-- Available data follows --

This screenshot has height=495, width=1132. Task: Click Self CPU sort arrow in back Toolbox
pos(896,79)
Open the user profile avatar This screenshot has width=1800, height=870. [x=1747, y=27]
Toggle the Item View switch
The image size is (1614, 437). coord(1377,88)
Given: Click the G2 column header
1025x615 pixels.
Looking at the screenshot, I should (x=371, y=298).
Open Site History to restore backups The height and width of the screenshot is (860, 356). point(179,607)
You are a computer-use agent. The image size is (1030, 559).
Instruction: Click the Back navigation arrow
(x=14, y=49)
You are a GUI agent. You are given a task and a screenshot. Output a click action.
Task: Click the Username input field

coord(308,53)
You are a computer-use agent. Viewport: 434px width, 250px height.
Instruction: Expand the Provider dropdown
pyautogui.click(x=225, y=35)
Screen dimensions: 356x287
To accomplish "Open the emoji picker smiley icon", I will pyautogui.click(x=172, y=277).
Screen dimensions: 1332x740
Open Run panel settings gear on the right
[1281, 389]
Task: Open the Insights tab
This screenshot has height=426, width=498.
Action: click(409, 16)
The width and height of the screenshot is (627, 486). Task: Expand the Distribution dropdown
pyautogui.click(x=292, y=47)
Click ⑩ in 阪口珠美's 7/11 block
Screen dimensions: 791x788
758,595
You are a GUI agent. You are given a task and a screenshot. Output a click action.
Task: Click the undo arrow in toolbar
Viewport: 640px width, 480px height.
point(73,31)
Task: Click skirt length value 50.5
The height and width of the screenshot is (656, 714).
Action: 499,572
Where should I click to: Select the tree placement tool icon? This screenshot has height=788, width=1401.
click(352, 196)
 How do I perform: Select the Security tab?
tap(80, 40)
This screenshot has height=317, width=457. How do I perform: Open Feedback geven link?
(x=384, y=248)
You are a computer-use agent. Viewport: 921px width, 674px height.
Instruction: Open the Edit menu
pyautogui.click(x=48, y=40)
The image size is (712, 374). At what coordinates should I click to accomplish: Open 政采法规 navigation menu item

-- Available data concluded --

• [Problem description]: Every line from above should appear again in the answer, exactly as written.

• [Response below]:
This screenshot has height=495, width=1132. Task: Click Self CPU sort arrow in back Toolbox
pos(896,79)
Open the user profile avatar This screenshot has width=1800, height=870. [x=1747, y=27]
Toggle the Item View switch
The image size is (1614, 437). coord(1377,88)
Given: Click the G2 column header
1025x615 pixels.
Looking at the screenshot, I should (x=371, y=298).
Open Site History to restore backups The height and width of the screenshot is (860, 356). point(179,607)
You are a computer-use agent. The image size is (1030, 559).
Instruction: Click the Back navigation arrow
(x=14, y=49)
You are a GUI agent. You are given a task and a screenshot. Output a click action.
Task: Click the Username input field

coord(308,53)
You are a computer-use agent. Viewport: 434px width, 250px height.
Instruction: Expand the Provider dropdown
pyautogui.click(x=225, y=35)
Screen dimensions: 356x287
To accomplish "Open the emoji picker smiley icon", I will pyautogui.click(x=172, y=277).
Screen dimensions: 1332x740
Open Run panel settings gear on the right
[1281, 389]
Task: Open the Insights tab
This screenshot has height=426, width=498.
Action: click(409, 16)
The width and height of the screenshot is (627, 486). Task: Expand the Distribution dropdown
pyautogui.click(x=292, y=47)
Click ⑩ in 阪口珠美's 7/11 block
Screen dimensions: 791x788
758,595
You are a GUI agent. You are given a task and a screenshot. Output a click action.
Task: Click the undo arrow in toolbar
Viewport: 640px width, 480px height.
point(73,31)
Task: Click skirt length value 50.5
The height and width of the screenshot is (656, 714).
Action: 499,572
Where should I click to: Select the tree placement tool icon? This screenshot has height=788, width=1401.
click(352, 196)
 How do I perform: Select the Security tab?
tap(80, 40)
This screenshot has height=317, width=457. How do I perform: Open Feedback geven link?
(x=384, y=248)
You are a computer-use agent. Viewport: 921px width, 674px height.
Instruction: Open the Edit menu
pyautogui.click(x=48, y=40)
The image size is (712, 374). At what coordinates should I click to accomplish: Open 政采法规 navigation menu item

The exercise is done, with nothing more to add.